Unos ojillos diminutos, vivarachos y muy brillantes revelan el secreto de la longevidad de Catalina Torres Bonet, que el día 23 cumplió 104 años. Ayer, su familia le organizó una gran fiesta, una cita eludible desde que la matriarca de Can Riera de Sa Plana, en Santa Gertrudis, se convirtió en centenaria. Desde entonces se reúnen en un restaurante de la localidad todos sus descendientes para compartir con ella una comida después de haber acudido juntos a misa, porque Catalina es muy creyente.

En Can Caus se reunieron ayer seis de sus ocho hijos (una ya ha fallecido y otra vive en Perú), sus siete nietos, nueve bisnietos, cinco sobrinos y algunos parientes más. Superaban la treintena los reunidos para celebrar el cumpleaños de la abuela con un buen arròs de matances. «Me gusta mucho el arroz, a mí me gusta todo», aseguró Catalina haciendo gala de su buen ánimo. Una de sus nietas, Cati, explica que no tiene ningún tipo de restricción médica pese a su edad: «No tiene azúcar, ni la presión arterial alta... Solo le fallan un poquito la vista y el oído». «Los hay mucho más jóvenes que yo que sufren mucho más», observa la anciana consciente de su buen estado físico y exhibiendo además una envidiable agilidad mental. «A veces pienso que si digo alguna cosa rara creerán que ya faig cadufos, pero yo creo que estoy muy bien», presume la centenaria.

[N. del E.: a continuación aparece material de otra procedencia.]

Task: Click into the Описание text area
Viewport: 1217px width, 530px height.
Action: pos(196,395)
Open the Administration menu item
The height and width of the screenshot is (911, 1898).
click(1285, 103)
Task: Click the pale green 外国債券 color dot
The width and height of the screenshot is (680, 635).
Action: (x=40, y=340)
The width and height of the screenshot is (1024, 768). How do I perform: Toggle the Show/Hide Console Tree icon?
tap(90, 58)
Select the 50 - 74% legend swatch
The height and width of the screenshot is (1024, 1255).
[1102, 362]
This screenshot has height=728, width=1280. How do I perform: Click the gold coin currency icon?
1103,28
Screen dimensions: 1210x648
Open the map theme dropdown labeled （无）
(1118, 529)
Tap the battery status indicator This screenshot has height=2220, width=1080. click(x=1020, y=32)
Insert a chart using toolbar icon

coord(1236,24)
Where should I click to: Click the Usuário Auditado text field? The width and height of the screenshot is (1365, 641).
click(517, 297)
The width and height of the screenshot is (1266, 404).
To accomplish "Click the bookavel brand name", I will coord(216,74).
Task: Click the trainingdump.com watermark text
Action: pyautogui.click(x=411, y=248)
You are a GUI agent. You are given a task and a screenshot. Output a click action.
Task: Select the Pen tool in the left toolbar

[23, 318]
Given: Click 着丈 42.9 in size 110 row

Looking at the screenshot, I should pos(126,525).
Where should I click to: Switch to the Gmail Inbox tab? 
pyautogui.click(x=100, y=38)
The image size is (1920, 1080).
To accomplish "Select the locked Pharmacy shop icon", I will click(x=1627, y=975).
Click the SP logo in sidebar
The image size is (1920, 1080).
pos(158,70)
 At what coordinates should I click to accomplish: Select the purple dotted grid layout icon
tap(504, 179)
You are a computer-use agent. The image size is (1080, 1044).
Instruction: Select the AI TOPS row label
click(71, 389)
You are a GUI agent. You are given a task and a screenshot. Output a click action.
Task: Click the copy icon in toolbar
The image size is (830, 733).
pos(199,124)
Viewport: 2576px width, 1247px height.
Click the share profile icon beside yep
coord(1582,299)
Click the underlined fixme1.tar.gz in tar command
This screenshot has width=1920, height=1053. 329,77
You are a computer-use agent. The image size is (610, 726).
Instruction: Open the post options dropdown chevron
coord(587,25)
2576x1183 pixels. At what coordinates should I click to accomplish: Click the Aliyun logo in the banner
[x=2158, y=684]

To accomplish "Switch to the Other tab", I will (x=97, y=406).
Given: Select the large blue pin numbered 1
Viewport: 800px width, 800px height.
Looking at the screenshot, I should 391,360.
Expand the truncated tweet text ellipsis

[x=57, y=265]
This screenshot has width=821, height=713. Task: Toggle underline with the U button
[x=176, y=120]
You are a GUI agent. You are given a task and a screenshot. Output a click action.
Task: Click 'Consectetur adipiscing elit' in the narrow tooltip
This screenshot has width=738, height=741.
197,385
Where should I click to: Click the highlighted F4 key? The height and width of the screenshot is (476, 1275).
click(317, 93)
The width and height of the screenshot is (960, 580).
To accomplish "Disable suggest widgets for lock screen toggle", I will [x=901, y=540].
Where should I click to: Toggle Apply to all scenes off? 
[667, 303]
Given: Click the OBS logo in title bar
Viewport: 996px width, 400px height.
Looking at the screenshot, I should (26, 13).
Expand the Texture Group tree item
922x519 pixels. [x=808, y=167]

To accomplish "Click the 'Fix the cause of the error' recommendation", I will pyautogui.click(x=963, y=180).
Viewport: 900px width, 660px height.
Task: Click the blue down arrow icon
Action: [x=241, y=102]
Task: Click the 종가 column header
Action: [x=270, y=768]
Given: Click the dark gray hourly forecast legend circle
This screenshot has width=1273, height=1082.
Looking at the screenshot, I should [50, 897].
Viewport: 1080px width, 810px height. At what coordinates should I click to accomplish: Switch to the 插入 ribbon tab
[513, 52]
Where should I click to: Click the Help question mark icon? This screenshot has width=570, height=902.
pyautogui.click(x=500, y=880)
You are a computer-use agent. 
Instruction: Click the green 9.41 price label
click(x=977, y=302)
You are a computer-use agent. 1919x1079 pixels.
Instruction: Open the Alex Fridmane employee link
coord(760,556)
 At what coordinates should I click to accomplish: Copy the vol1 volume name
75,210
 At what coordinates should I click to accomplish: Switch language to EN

Sandra, una de las bisnietas de Catalina, forma parte de la colla de ball de Santa Gertrudis por lo que es habitual que este grupo obsequie a la abuela con una exhibición durante su fiesta de cumpleaños. Hasta hace poco Catalina todavía se atrevía a marcarse unos pasos, pero en los últimos años ha desistido «porque las piernas ya le flojean», señala Pepita, otra de sus nietas. La homenajeada rememora su juventud y asegura que, entonces, se bailaba poco. «Mi abuela era de Corona, pero se casó con un joven y se marchó a Palma. Allí nació mi madre, que fue la que me enseñó a bailar a su manera. Ahora bailan de otra forma, pero yo ya no bailo porque caure de culet me cuesta poco», sonríe con picardía. «La primera vez que ví bailar payés tenía 15 años y ninguna de las mujeres vestía de corto», explica Catalina, que siempre se negó a seguir las modas y abandonar la indumentaria tradicional. Con las faldas arremangadas «subía y bajaba las parets de pedra mejor que nadie», señala otra de las nietas de esta pastora, que cuidó de sus ovejas hasta hace solo ocho años.